Whether a person is a tenant or a landlord and whether the property is residential or commercial, repairing obligations have to be considered, and in case of a breach of a repairing obligation a dilapidations claim needs to be made or defended. If dilapidations issues are addressed before they crop up, both time and money can be saved. In most of the cases they are not stand-alone issues. They might be relevant, and probably important too, with respect to service charges, lease renewals, and particularly for tenants in relation to the expiry of their leases, more so if they are exercising a conditional break clause.
Property litigation solicitors, building surveyors, valuers, and barristers are the professionals who normally deal with high-value dilapidations claims or disrepair claims. We are closely associated with the property bar and other property professionals. As with most disputes, we work to avoid court proceedings and there is a dilapidations protocol to assist in the resolution of these disputes.
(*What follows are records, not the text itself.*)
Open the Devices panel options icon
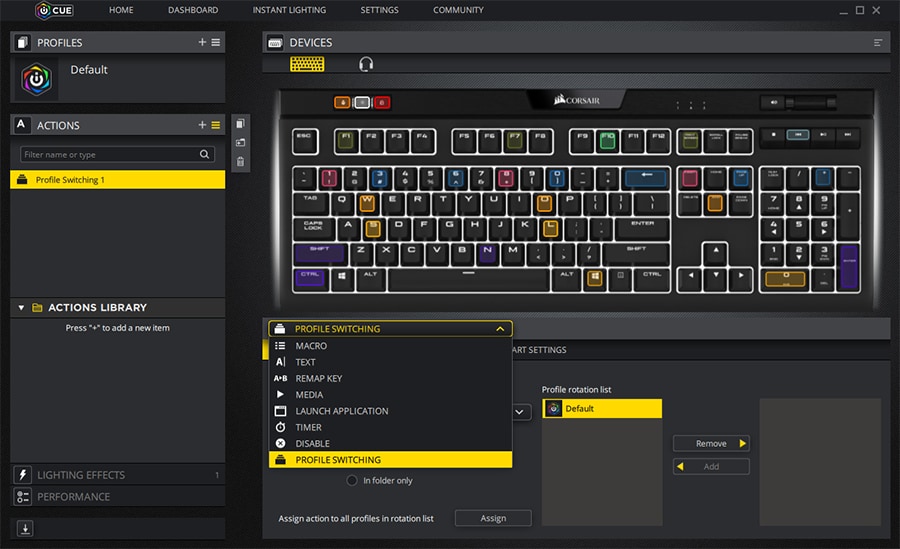Screen dimensions: 900x549 [878, 43]
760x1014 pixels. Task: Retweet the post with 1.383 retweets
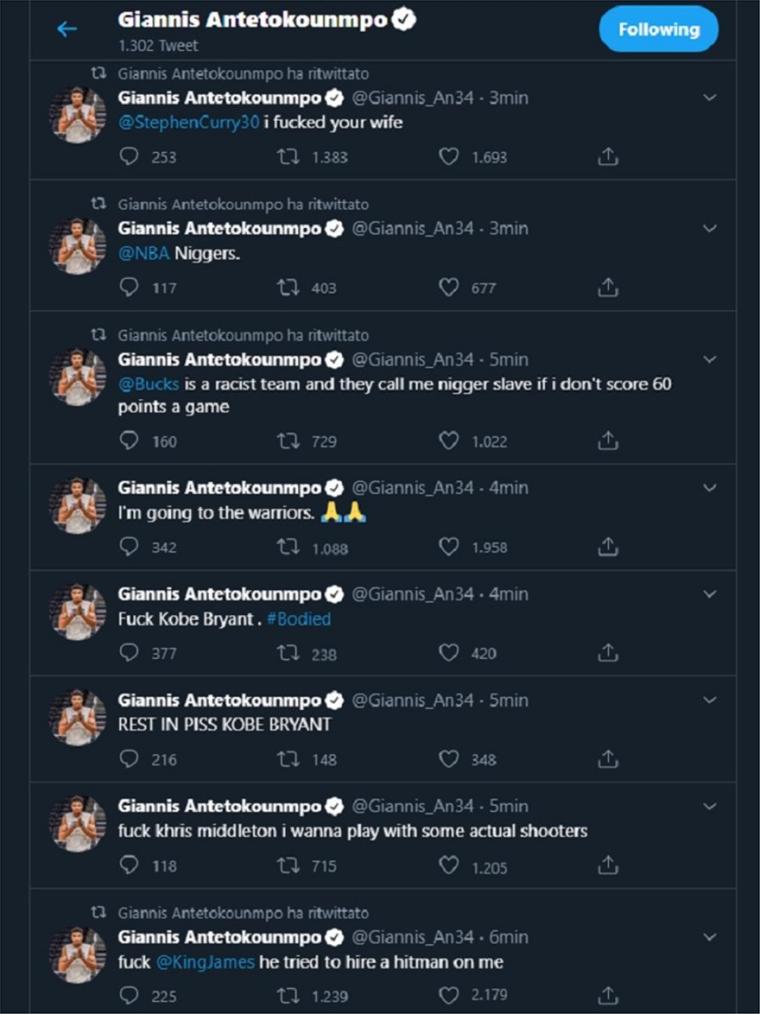(x=288, y=156)
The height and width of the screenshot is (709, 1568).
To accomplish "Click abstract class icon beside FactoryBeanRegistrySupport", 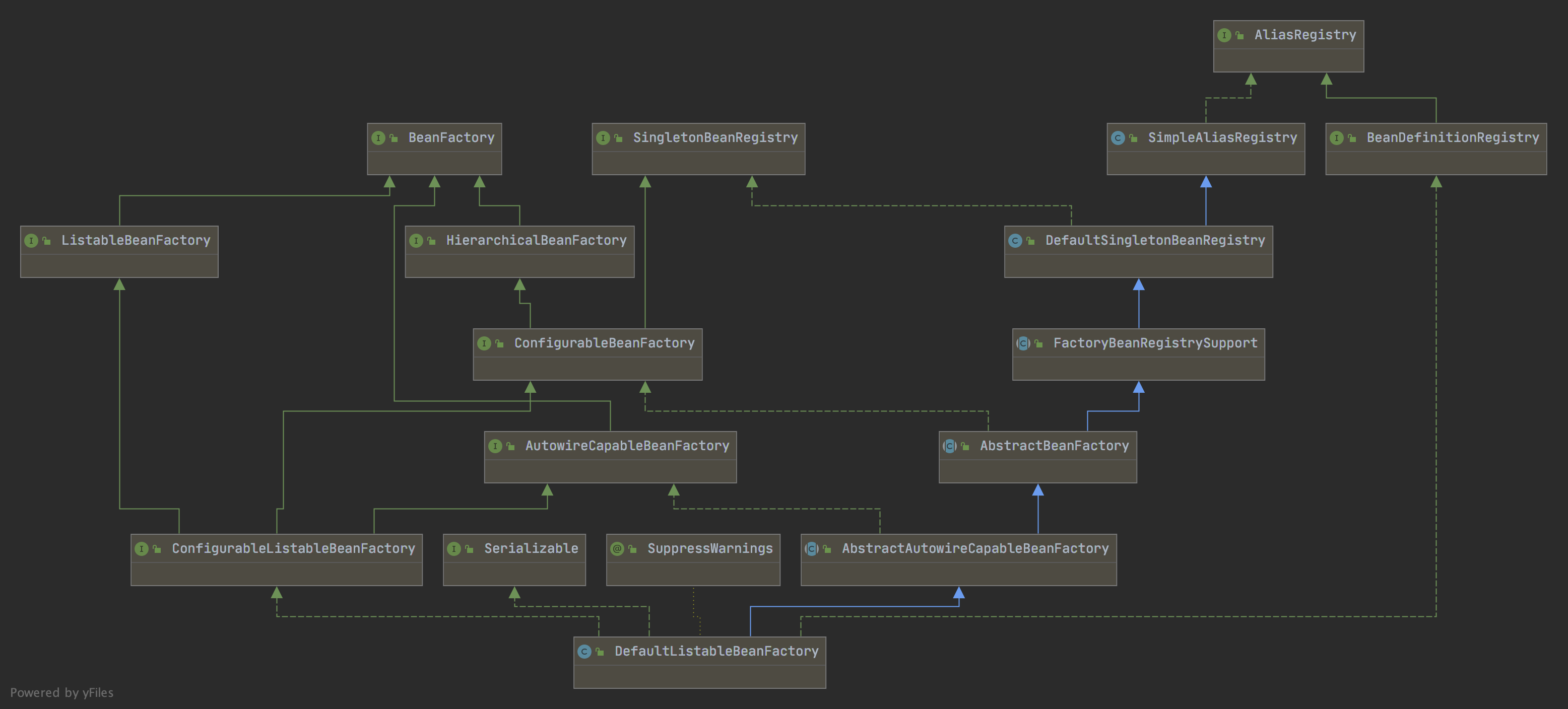I will pos(1023,343).
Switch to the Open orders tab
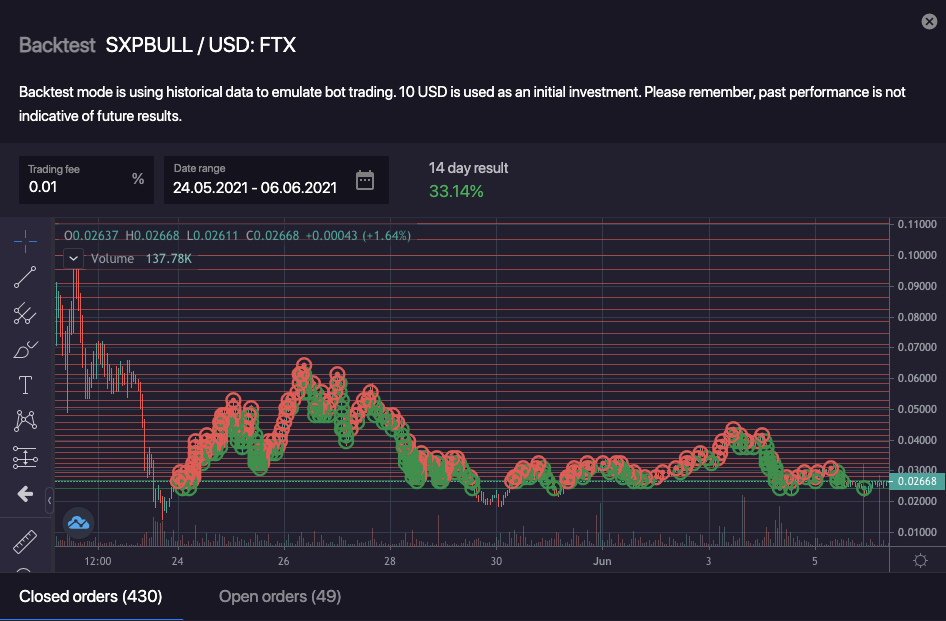The width and height of the screenshot is (946, 621). pyautogui.click(x=280, y=597)
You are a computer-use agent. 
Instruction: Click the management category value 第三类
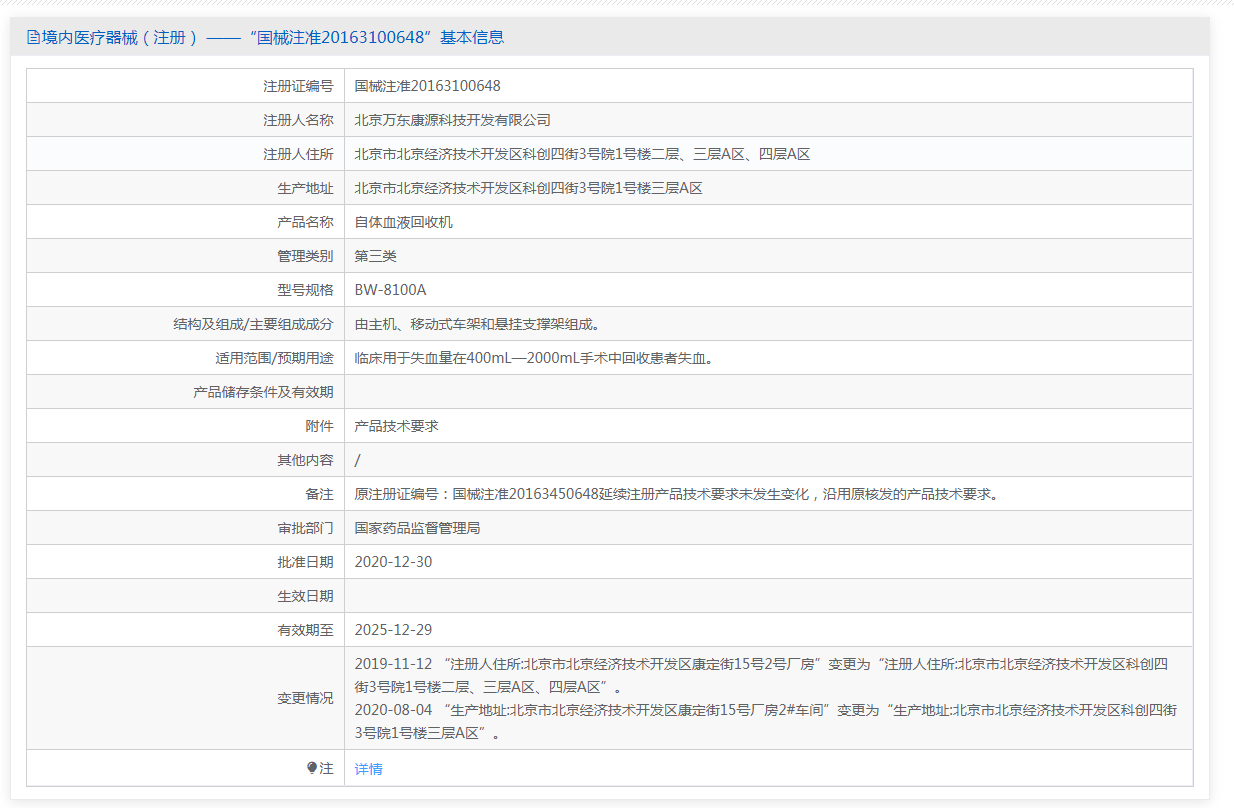click(x=375, y=256)
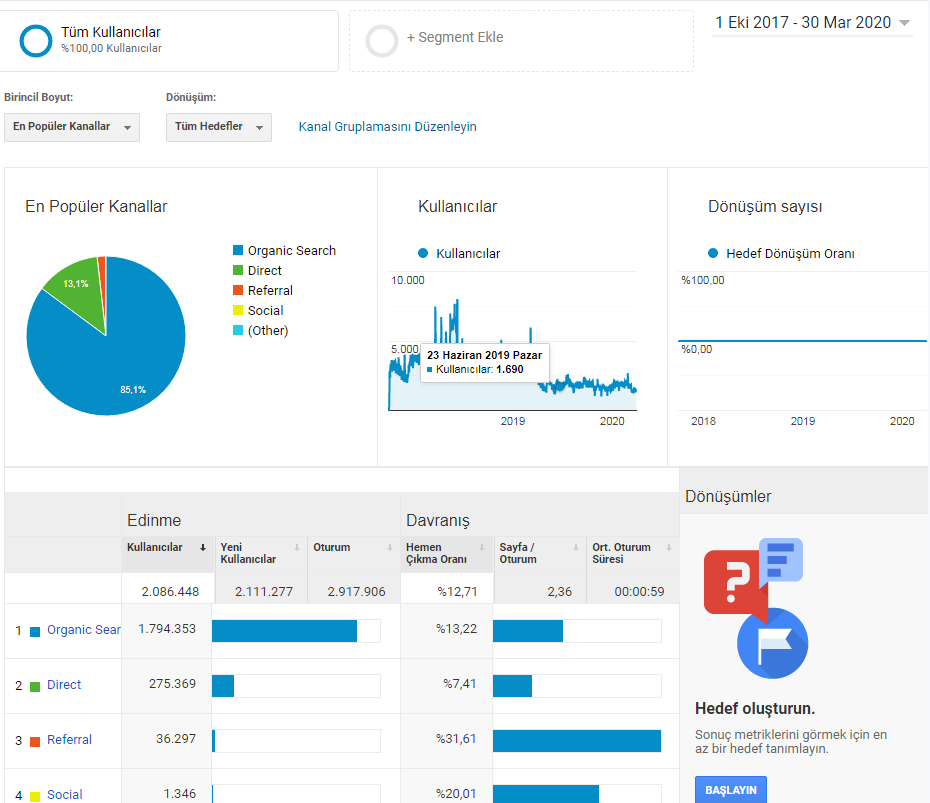Sort by Sayfa / Oturum arrow
This screenshot has height=803, width=930.
point(575,547)
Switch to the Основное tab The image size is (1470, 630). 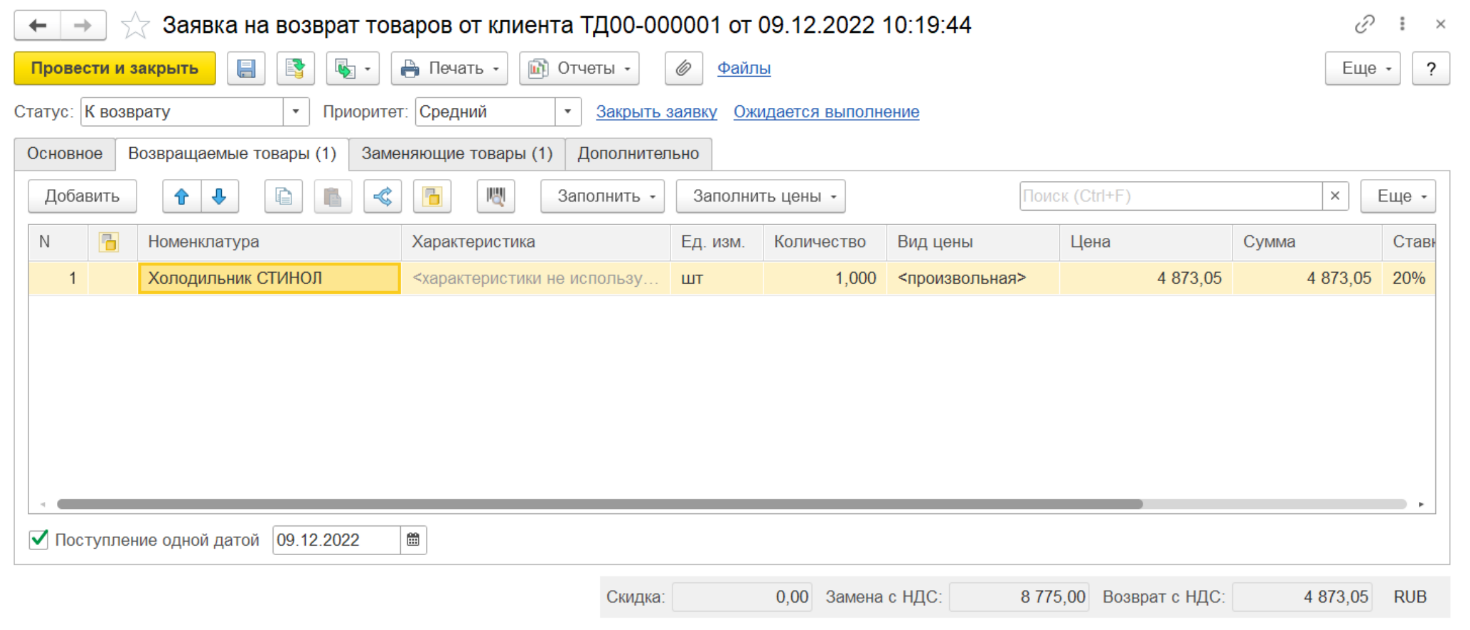pyautogui.click(x=65, y=154)
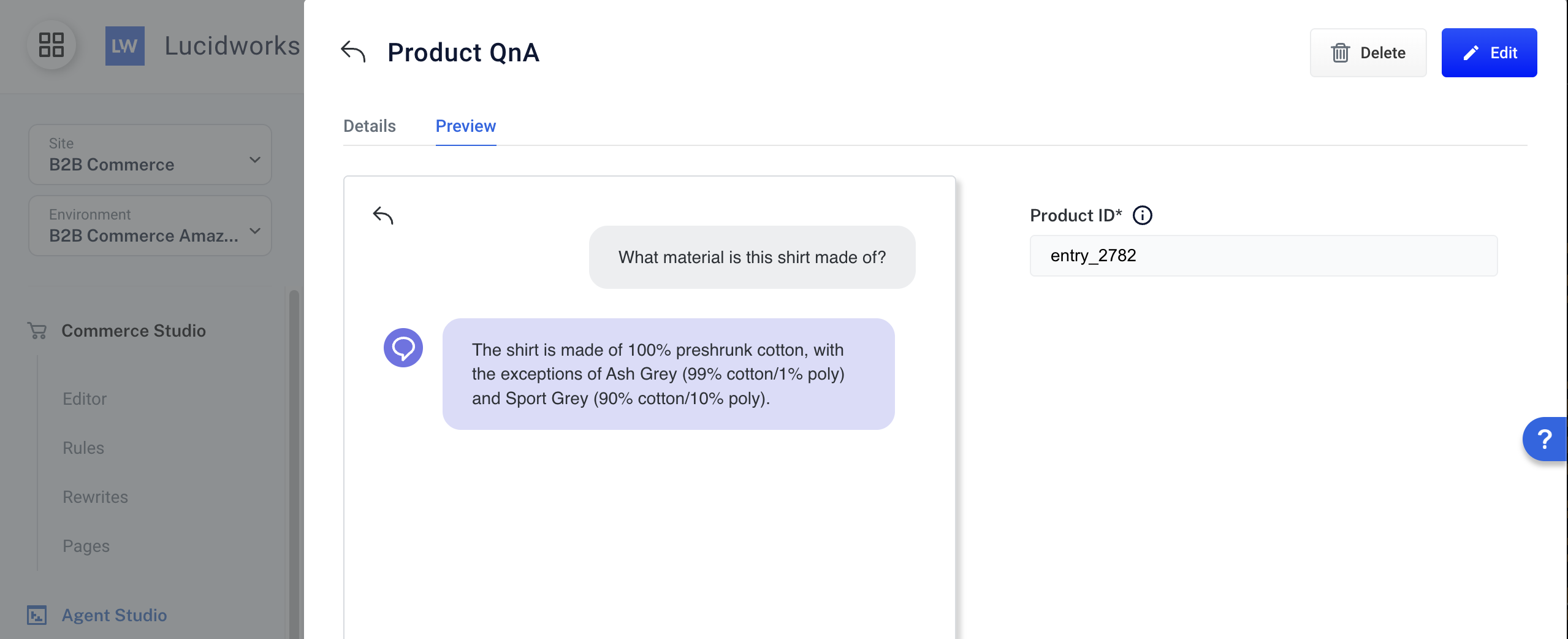This screenshot has width=1568, height=639.
Task: Switch to the Details tab
Action: pos(370,126)
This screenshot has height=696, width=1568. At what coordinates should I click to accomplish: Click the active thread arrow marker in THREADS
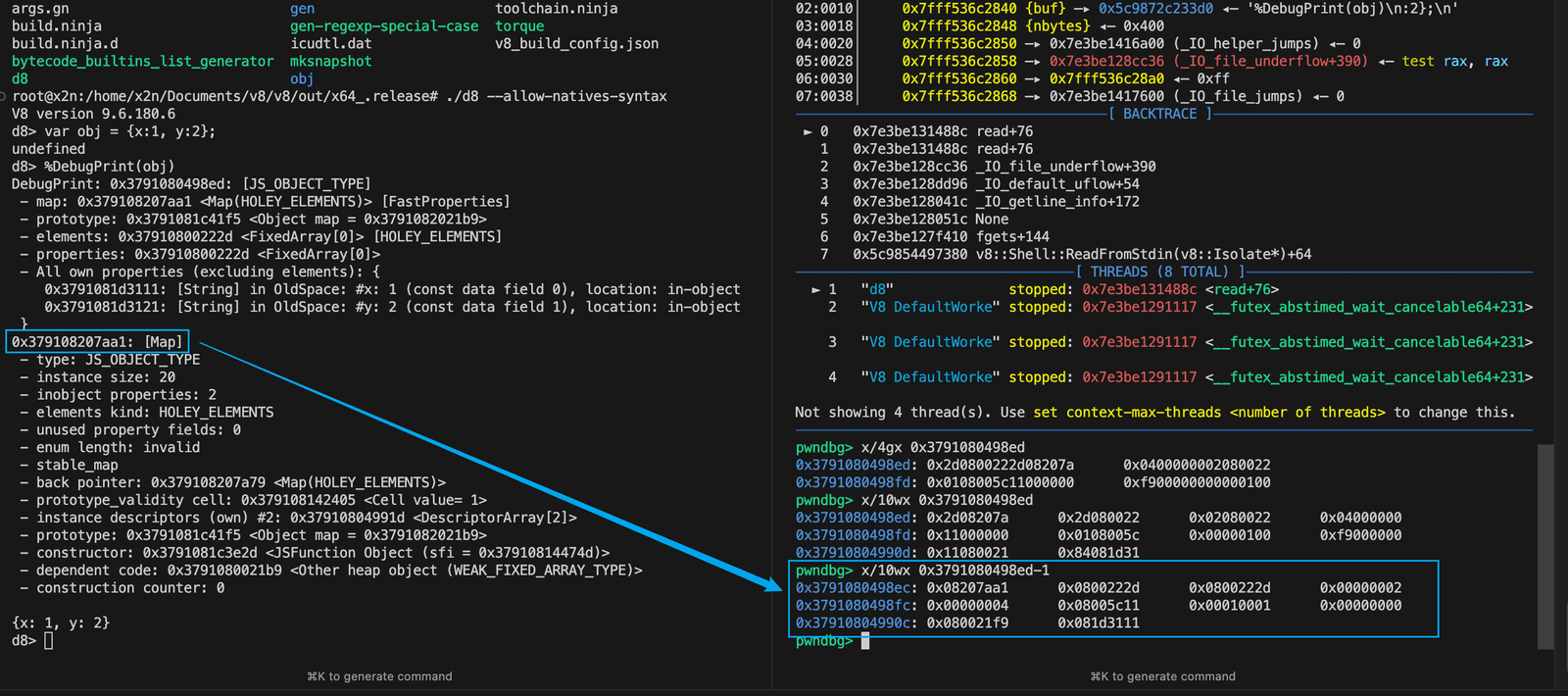pos(815,290)
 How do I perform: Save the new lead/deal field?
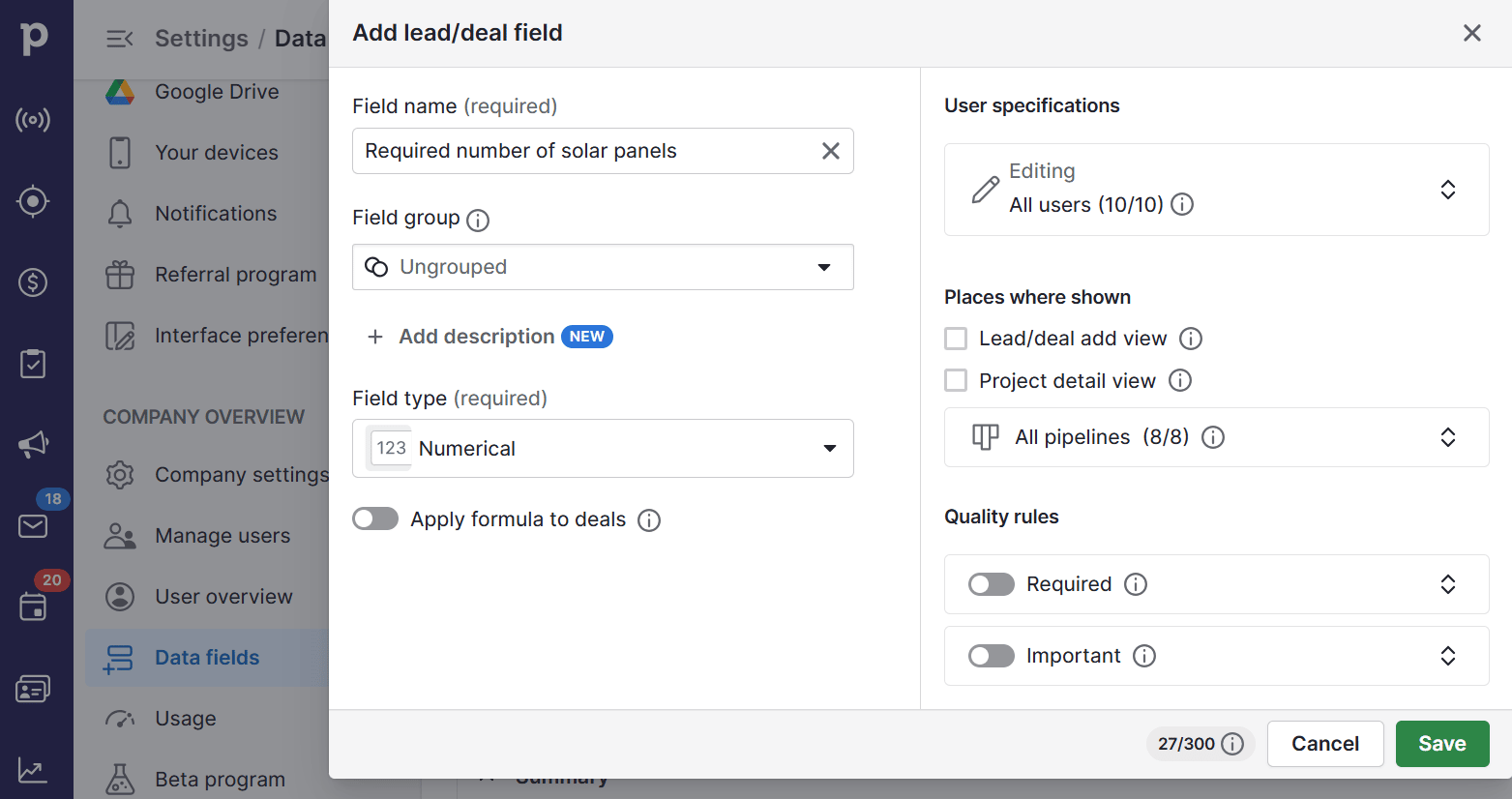point(1442,744)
The first step is usually to prepare a schedule of dilapidations.
In residential or housing disrepair cases landlords and tenants often are on different pages when it comes to external and roof repairs. The tension between the two often escalates to housing disrepair claims.
It is always desirable to address a repairs issue before opponent addresses it. A large part of our dilapidations protocol involves strategic advice on such lines: advice about what’s possible and what’s not; what should be done; and when it should be done. If this doesn’t help to resolve the issue then at least it prepares the ground to engage in the dilapidations protocol and any litigation that might follow. If there is a need to resort to litigation we can provide assertive and strong representation up to and including trial.